:: Exercise objective ::
Arrange the lines of the items below as a numbered list, beginning with the line that contains "Open Oxford United F.C. team link" and continuing through the end of the items, with blank lines omitted. Leave the pictures out of the answer.

:: Page and screen pointing data ::

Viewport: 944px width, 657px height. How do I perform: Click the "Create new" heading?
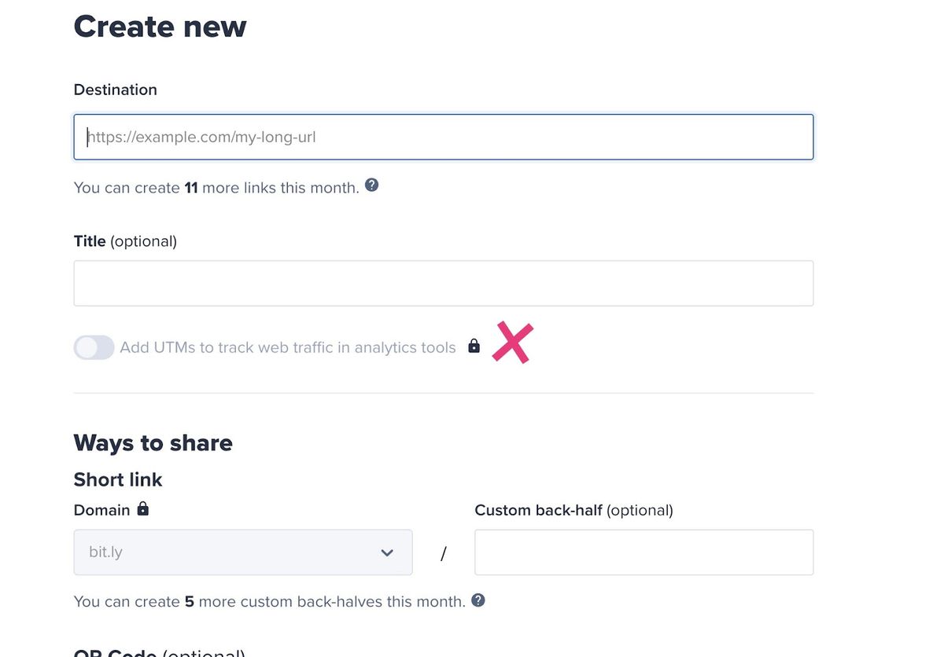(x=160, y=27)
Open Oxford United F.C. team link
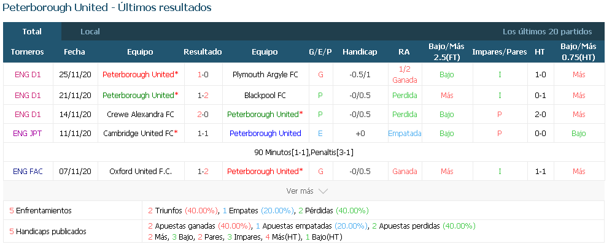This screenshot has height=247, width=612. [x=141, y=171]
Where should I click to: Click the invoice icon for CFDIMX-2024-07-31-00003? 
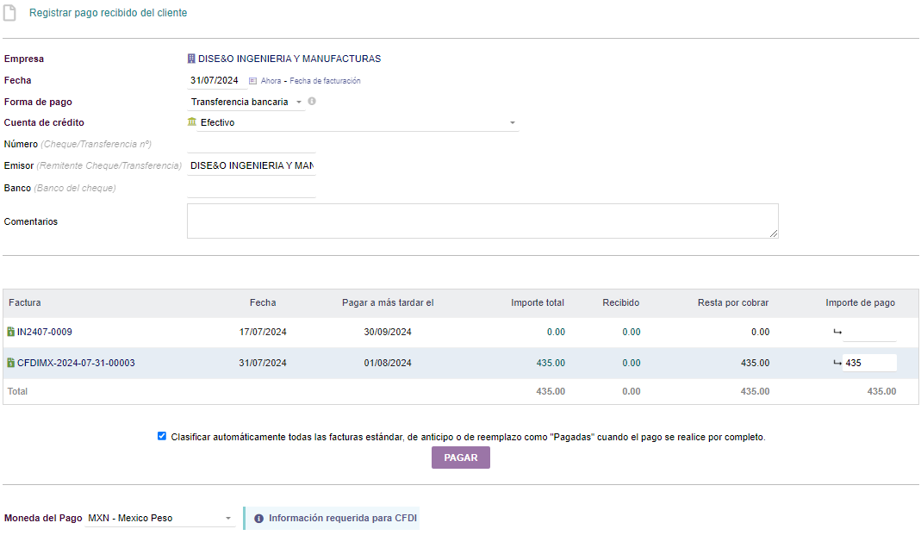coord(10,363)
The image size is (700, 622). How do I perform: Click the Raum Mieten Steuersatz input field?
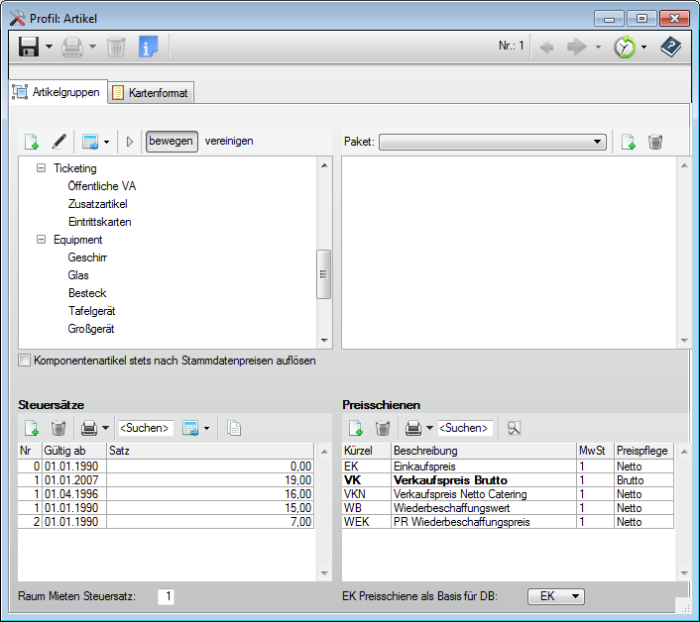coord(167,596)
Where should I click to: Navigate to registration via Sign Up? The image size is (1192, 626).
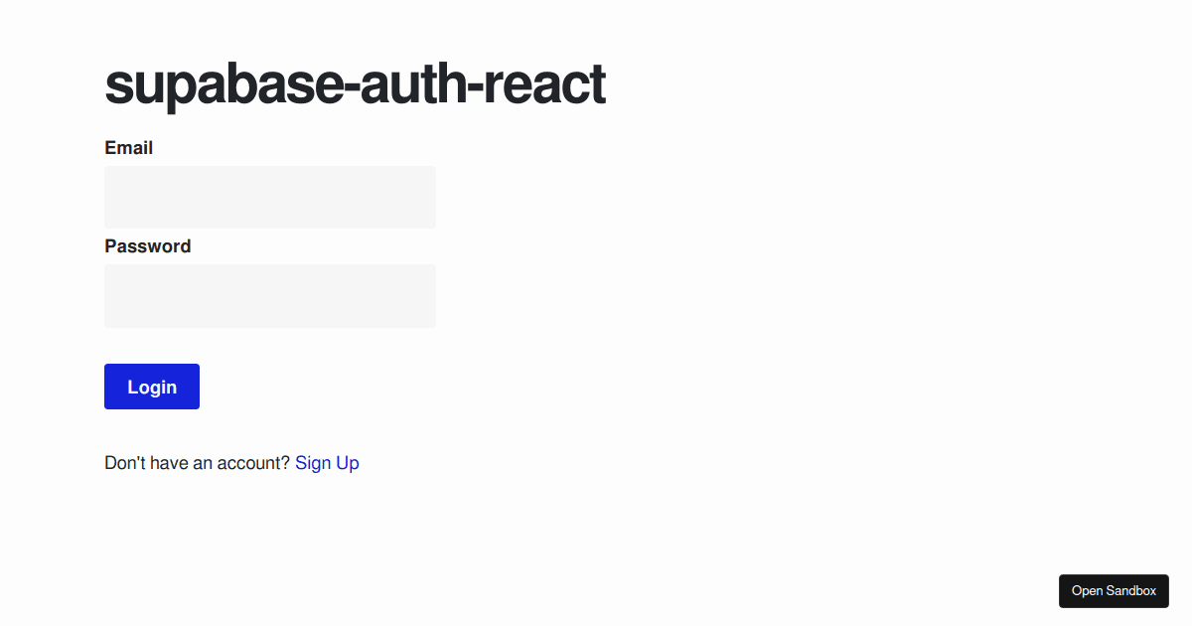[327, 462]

:: Task response ::
1. Open Oxford United F.C. team link
2. This screenshot has height=247, width=612. [x=141, y=171]
3. Where should I click to: Click the invoice icon for CFDIMX-2024-07-31-00003? 
4. coord(10,363)
5. The image size is (700, 622). How do I perform: Click the Raum Mieten Steuersatz input field?
6. coord(167,596)
7. Where should I click to: Navigate to registration via Sign Up? The image size is (1192, 626).
8. [327, 462]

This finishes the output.